◆ **EXCERPT PROVIDED**
A project combining basic virology, mass spectrometry and computation has given scientists a greatly expanded, in-depth look at the cell-to-cell transmission of HIV, and the cascading changes within cells that spark this potent attack.
Paul Ahlquist, director of the Rowe Center for Virology at the Morgridge Institute for Research, led the effort to understand how HIV — the virus that causes AIDS — reorganizes the infected cell, making literally thousands of changes to the host proteome, the complex total protein pool of the cell, to assist in transmitting virus to healthy immune cells.
Viruses are usually thought of as being spread when infectious virion particles are released to roam free of the infected cell. However, HIV-infected cells most efficiently transmit infection by forming direct cell-to-cell contacts with uninfected cells called “virological synapses” — not unlike the connections nerve cells make to communicate with one another.
The connection takes place when an HIV envelope protein on the infected cell surface “grabs” its receptor, known as CD4, on an uninfected T cell. The resulting patches of cell-to-cell contact are used to transmit infectious virions directly to the uninfected cell.
The new results show that making this cell-to-cell connection unleashes a hornet’s nest of activity in the infected cell to drive transmission.

◆ **PROBLEMS TO WORK ON**
• 1. Write out the part of the HIV cell-to-cell transmission passage that opens with the words containing "Paul Ahlquist, director" and closes with "healthy immune cells.".
• 2. Continue the passage on HIV cell-to-cell transmission from its last sentence.

◆ **SUPPLIED MATERIAL**
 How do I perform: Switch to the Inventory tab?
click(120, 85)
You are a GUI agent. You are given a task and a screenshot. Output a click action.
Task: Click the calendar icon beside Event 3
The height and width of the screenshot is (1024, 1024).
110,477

◆ **ANSWERS**
• 1.
Paul Ahlquist, director of the Rowe Center for Virology at the Morgridge Institute for Research, led the effort to understand how HIV — the virus that causes AIDS — reorganizes the infected cell, making literally thousands of changes to the host proteome, the complex total protein pool of the cell, to assist in transmitting virus to healthy immune cells.

• 2.
Ahlquist, also a UW–Madison professor of molecular virology, oncology and plant pathology, teamed with Morgridge and UW–Madison mass spectrometry pioneer Josh Coon to capture these proteomic changes at both the 5-minute and 60-minute stage after CD4 contact. Morgridge Virology Investigator and UW–Madison professor Anthony Gitter’s group used advanced computation to identify the significant changes in the HIV-infected cell proteome and organize them into functional pathways for further analysis.
A further key collaborator on this study was UW–Madison professor Nathan Sherer, whose work on many aspects of HIV biology includes pivotal early contributions to recognizing the role of direct cell-to-cell contacts in infection spread by HIV and its relatives. Lead authors on the paper were James Bruce and Eunju Park. The results, first published on July 17 in the journal PLOS Pathogens, provide virologists with a wealth of data for ongoing analysis, along with multiple important conclusions and leads.
“We’ve generated an extensive catalogue of the changes induced by this important process of cell-cell contact and virological synapse formation,” says Ahlquist. “The results describe what happens when an HIV-infected cell contacts an uninfected cell and goes into its dynamic attack mode, like a submarine that has just spotted an enemy ship.”
Already at the 5-minute mark, the mass spectrometry revealed 103 significant changes in protein levels compared to normal cells, and 1,085 changes in protein phosphorylations, which are reactions that modify proteins to turn their activities on or off. The group did a control study where it took away just the HIV envelope protein from infected cells, and the phosphorylation changes decreased from over 1,000 to about a dozen — crucial evidence that direct cell-to-cell contact is key to inducing HIV-infected cells to go to attack state.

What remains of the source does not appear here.